Exercise details
The result is the exact lines from the one containing "You are a computer-use agent." through the final line of the entries; leave out the pictures.

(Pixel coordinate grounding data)

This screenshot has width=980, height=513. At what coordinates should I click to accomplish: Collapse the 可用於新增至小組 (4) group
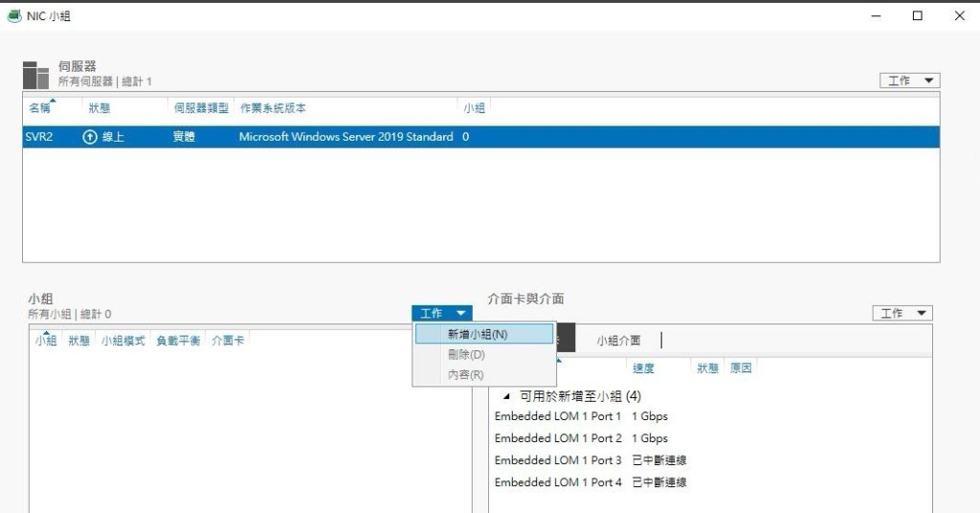pos(506,396)
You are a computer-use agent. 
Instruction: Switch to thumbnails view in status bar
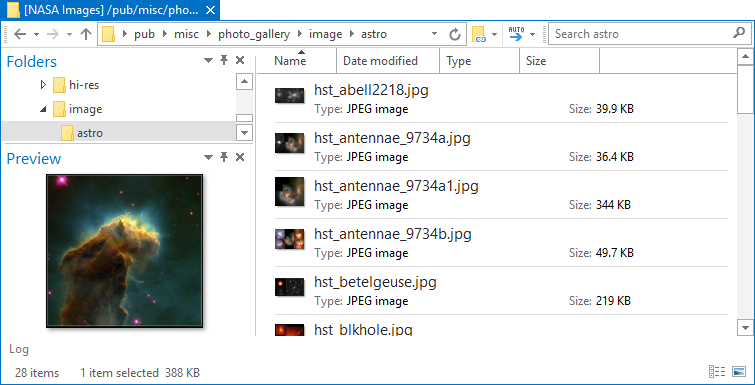(x=739, y=372)
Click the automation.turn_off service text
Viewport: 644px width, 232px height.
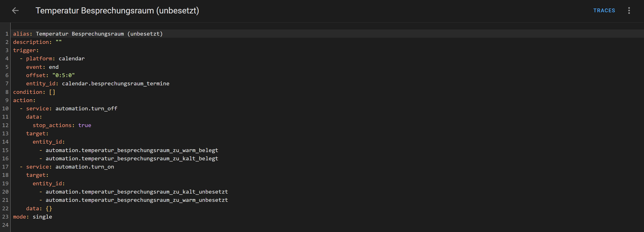click(x=86, y=109)
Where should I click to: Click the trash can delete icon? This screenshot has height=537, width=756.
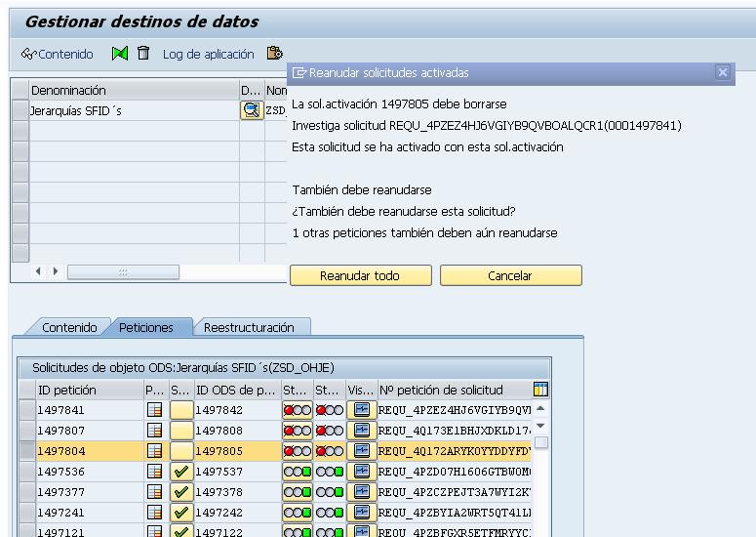click(x=143, y=54)
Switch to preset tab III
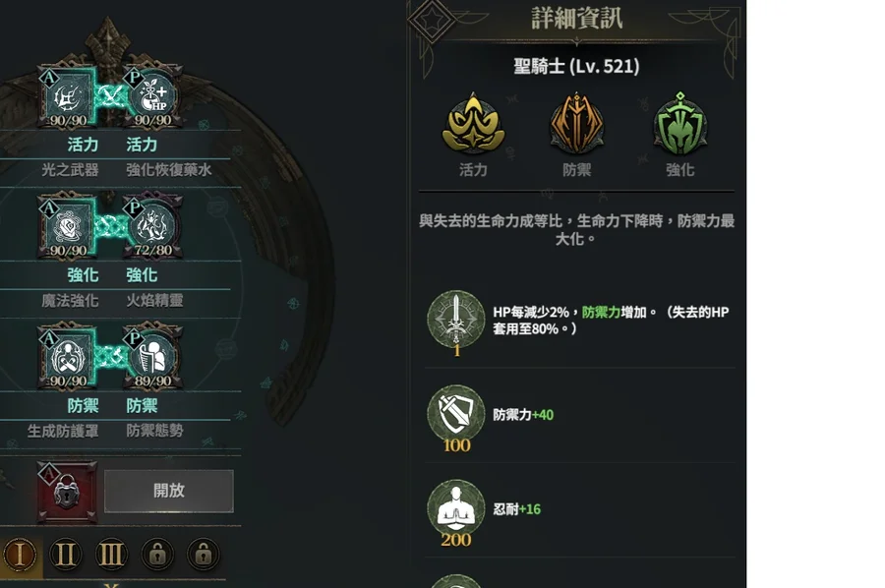The image size is (885, 588). click(111, 555)
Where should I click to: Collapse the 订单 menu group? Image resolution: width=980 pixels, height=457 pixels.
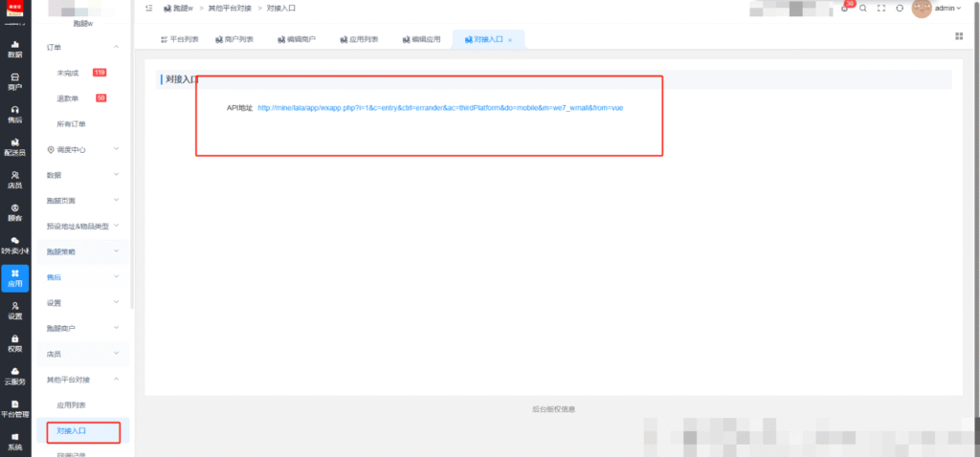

Exercise answer
You are a computer-use agent. 
Instruction: Switch to thumbnails view in status bar
(x=739, y=372)
Click the automation.turn_off service text
Viewport: 644px width, 232px height.
click(x=86, y=109)
Where should I click to: Click the trash can delete icon? This screenshot has height=537, width=756.
click(x=143, y=54)
Switch to preset tab III
The image size is (885, 588). click(111, 555)
Where should I click to: Collapse the 订单 menu group? Image resolution: width=980 pixels, height=457 pixels.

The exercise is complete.